**Assignment:** Nothing but the lines below from the one containing "Screen dimensions: 1200x630" through the one containing "The height and" should appear in the answer, exact and without pictures.

**Input:**

═══

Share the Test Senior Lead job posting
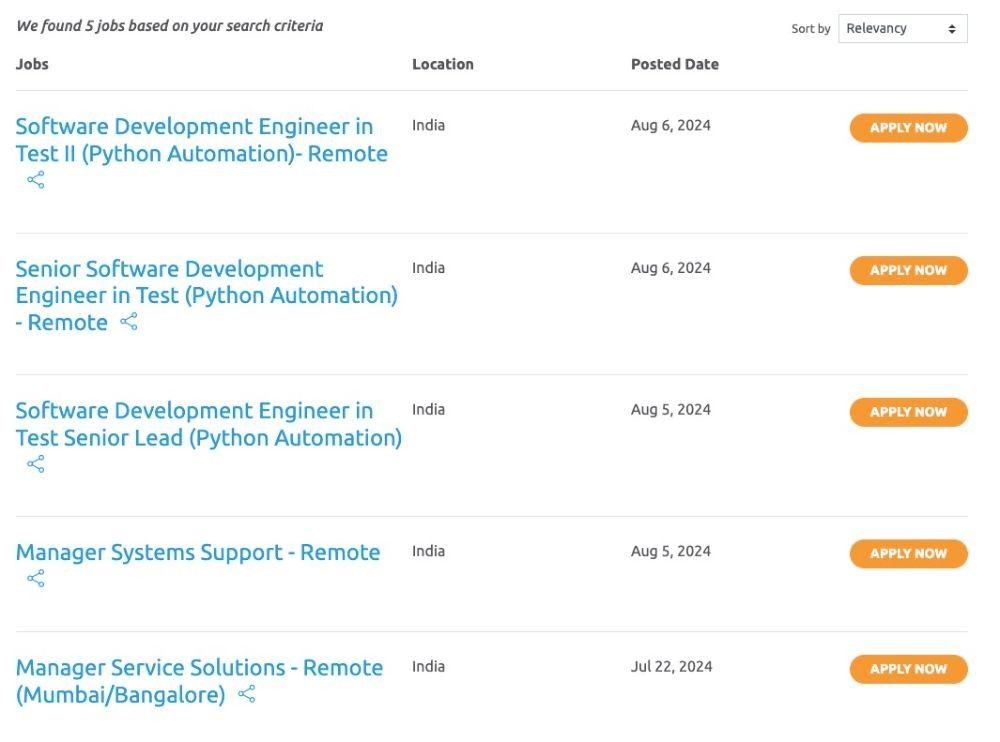Screen dimensions: 1000x742 (x=36, y=464)
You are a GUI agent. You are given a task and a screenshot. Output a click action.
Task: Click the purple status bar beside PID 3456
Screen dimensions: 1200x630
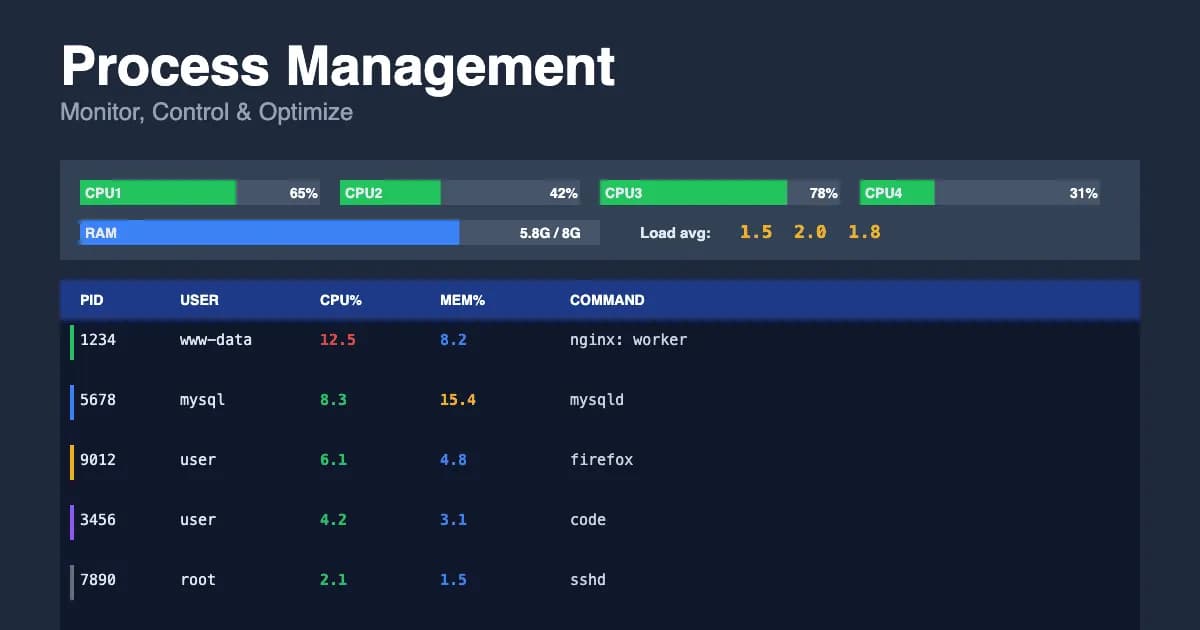70,520
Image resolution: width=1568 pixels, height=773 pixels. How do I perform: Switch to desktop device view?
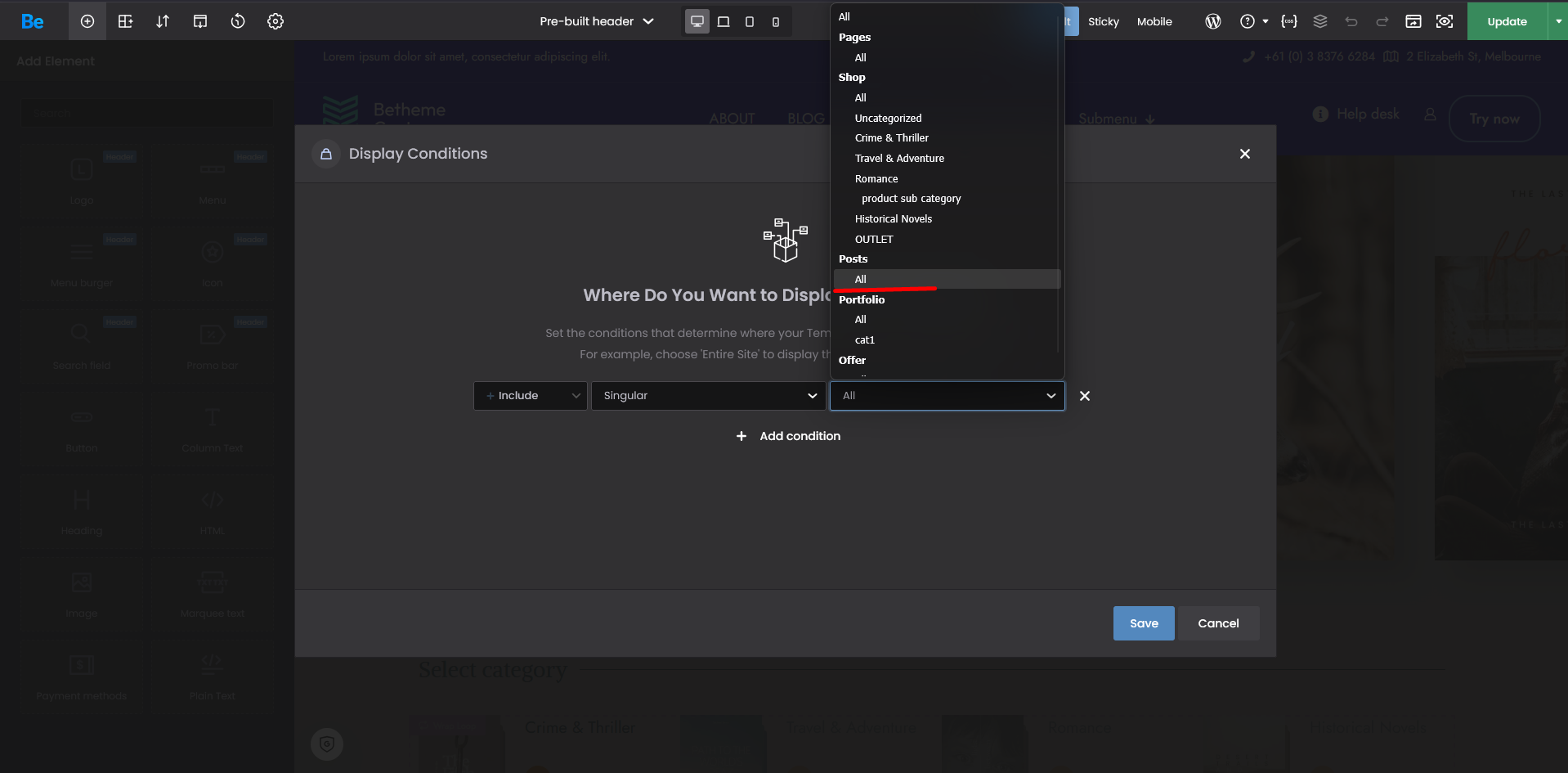pyautogui.click(x=697, y=21)
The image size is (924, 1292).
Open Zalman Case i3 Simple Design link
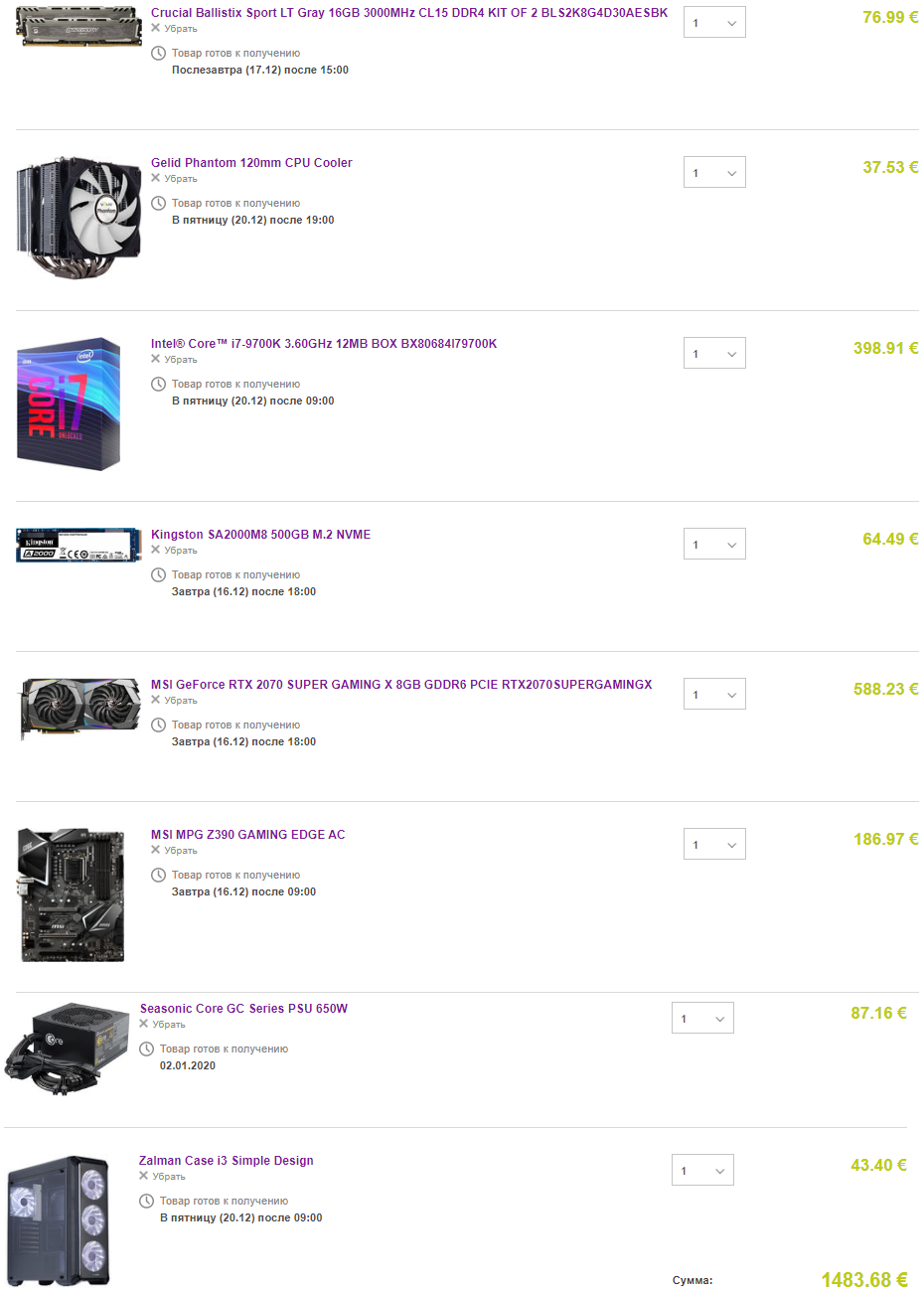[x=227, y=1161]
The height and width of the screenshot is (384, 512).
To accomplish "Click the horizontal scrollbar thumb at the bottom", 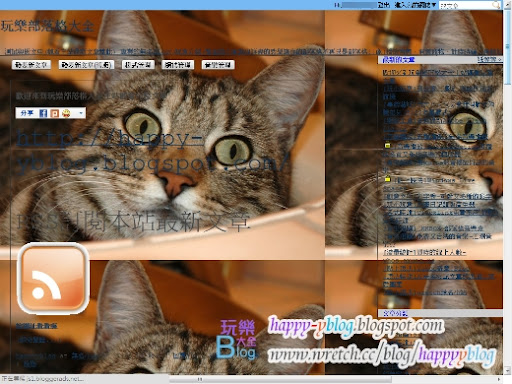I will tap(280, 379).
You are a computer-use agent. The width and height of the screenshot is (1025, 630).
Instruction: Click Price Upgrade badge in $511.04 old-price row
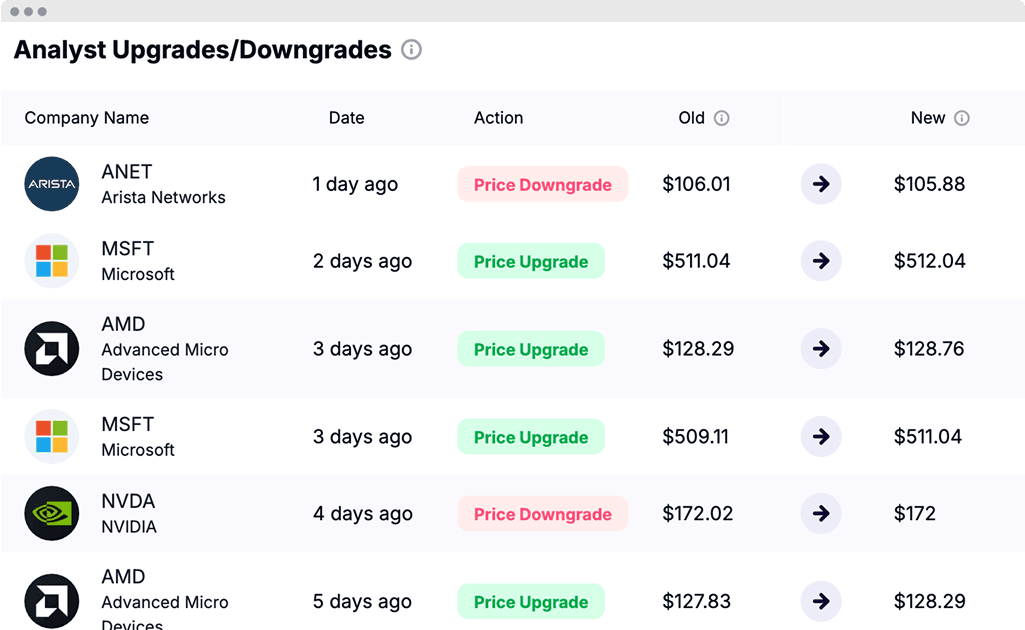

═══

**Solution to this exercise:**
Screen dimensions: 1200x630
70,520
Image resolution: width=1568 pixels, height=773 pixels. How do I perform: Switch to desktop device view?
pyautogui.click(x=697, y=21)
The image size is (924, 1292).
Open Zalman Case i3 Simple Design link
[x=227, y=1161]
The height and width of the screenshot is (384, 512).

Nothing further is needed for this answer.